Autrement dit, la version honnête du risque n'est pas « l'IA prend votre poste ». C'est : votre poste se réduit à la partie qui a toujours été la partie difficile, et l'organisation a besoin de moins de personnes pour la faire. Un manager dont la semaine est à 70 % coordination et 30 % jugement est bien plus exposé que celui qui a le ratio inverse — et aucun des deux ne sait aujourd'hui où il se situe.

Remarquez que ce recadrage est aussi l'argument pour garder vos meilleurs managers. La couche n'est pas jetable. Les frais de structure qui y sont attachés, si.

Fermez l'angle mort avant que l'organigramme ne le ferme

Trois mouvements, tous réalisables en un trimestre, aucun ne nécessitant un nouveau fournisseur.

Auditez la part de coordination, manager par manager

Prenez chaque poste managérial et découpez la semaine en deux catégories : le travail qui déplace de l'information entre personnes ou systèmes, et le travail qui exige un jugement sur des personnes ou des arbitrages. Deux semaines de données d'agenda et de tâches suffisent pour une estimation défendable. Vous ne construisez pas un dossier de réduction d'effectifs — vous donnez à chaque manager le seul chiffre qu'il n'a jamais vu. Un manager qui découvre que 65 % de sa semaine relève de la transmission n'a pas besoin d'être convaincu de son exposition. L'écart de persistance se referme au contact d'un chiffre personnel.

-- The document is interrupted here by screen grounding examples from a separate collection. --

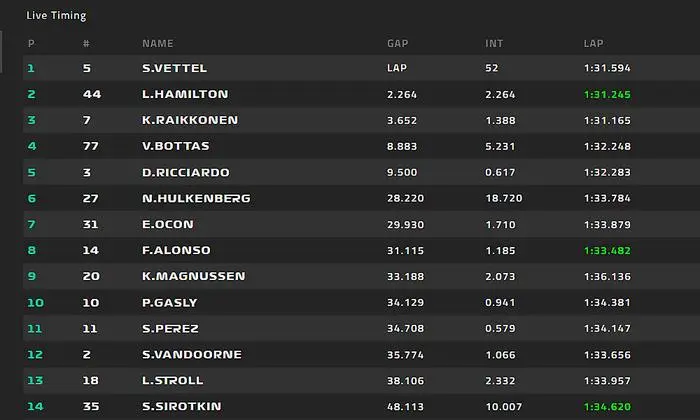This screenshot has height=420, width=700.
Task: Select position 10 for P.Gasly
Action: [x=35, y=303]
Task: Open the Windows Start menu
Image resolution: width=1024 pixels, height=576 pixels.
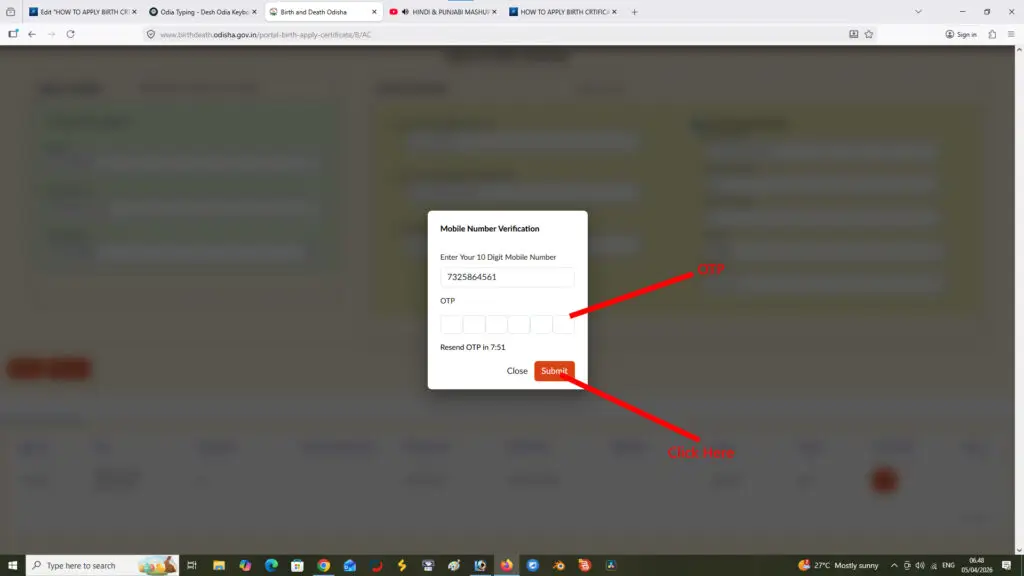Action: tap(11, 565)
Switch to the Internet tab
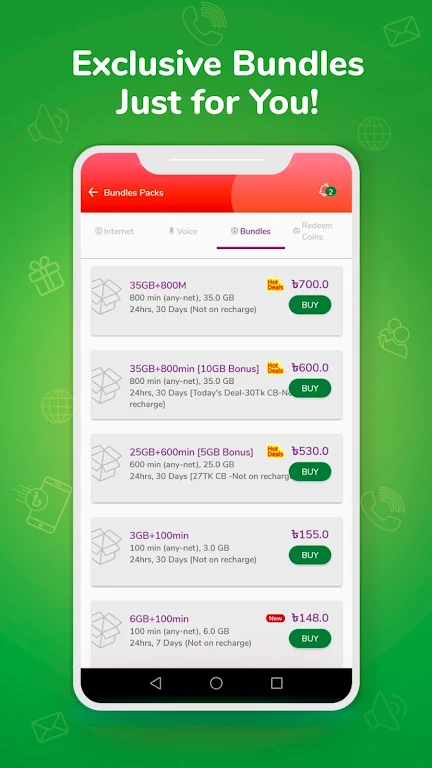The height and width of the screenshot is (768, 432). point(114,231)
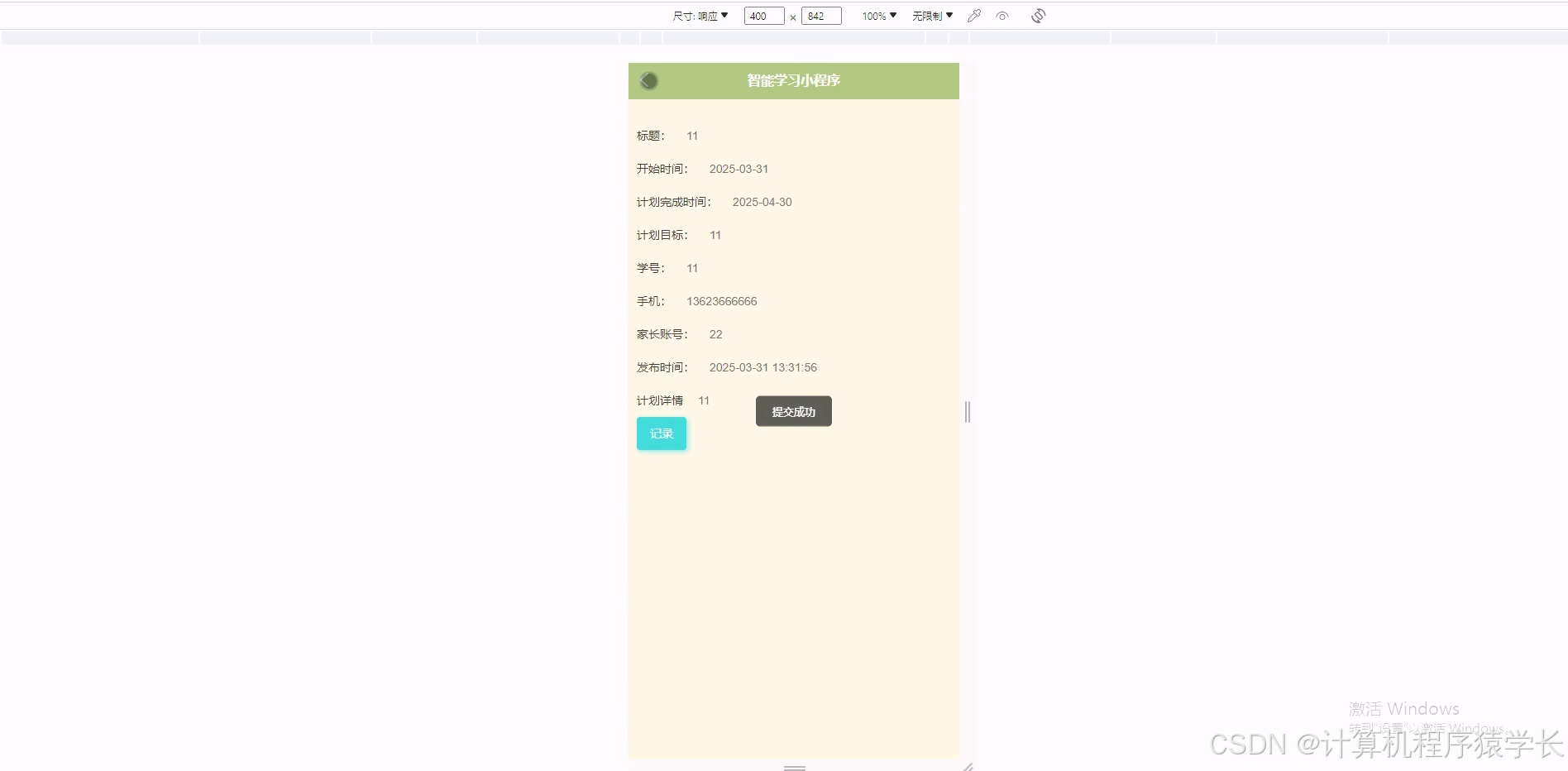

Attendez-vous à une distribution large. Dans la plupart des structures mid-market, deux managers aux titres identiques et aux équipes comparables vivent des semaines totalement différentes — l'un absorbe une coordination transverse qui n'apparaît dans aucune fiche de poste, l'autre fait surtout de la revue et du développement. Les moyennes masquent entièrement cela, d'où la nécessité d'un audit poste par poste. Le résultat est un classement des endroits où se concentrent réellement les frais automatisables, et ce classement est votre plan de déploiement.

Remplacez la compétence auto-déclarée par la compétence testée

L'écart 54/10 signifie que l'auto-évaluation est inutilisable comme donnée de planification (Section, 2026). Si vos données de capacité proviennent d'un sondage demandant aux gens à quel point ils se sentent compétents, vous n'avez pas de données de capacité. Faites un court exercice noté sur du travail réel — demandez aux managers de construire une automatisation ou un flux agentique qui retire une tâche récurrente de leur propre semaine, et notez le résultat, pas l'enthousiasme. Cela mesure la maîtrise et produit l'expérience recalibrante dans le même geste.

Réécrivez délibérément un poste managérial vers le jugement

Choisissez un seul poste, retirez la charge de coordination que vous venez de mesurer, et réinvestissez explicitement les heures récupérées — coaching, revue qualité, décisions inter-équipes, le travail qui reçoit habituellement les restes. Puis mesurez autre chose que le temps gagné : la latence décisionnelle, ou à quel niveau de l'organisation se prend la décision moyenne. Des heures libérées et jamais réallouées n'apparaissent pas comme de la valeur ; elles apparaissent plus tard comme une question d'effectifs, posée par quelqu'un d'autre.

Une décision

Posez deux questions à votre couche managériale ce trimestre. Première : quel pourcentage de votre semaine consiste à déplacer de l'information plutôt qu'à trancher ? Seconde : prouvez votre maîtrise de l'IA sur un flux de travail réel.

Les managers qui répondent honnêtement aux deux redessineront eux-mêmes leur poste. Ceux qui ne savent pas répondre à la première sont les 46 % — et l'angle mort n'est pas que l'IA touchera leur poste. C'est qu'ils n'ont jamais mesuré quelle part de ce poste se trouve déjà sur la trajectoire.

Mesurez la part de coordination avant que quelqu'un au-dessus de vous ne le fasse, avec un tableur et un objectif de réduction d'effectifs.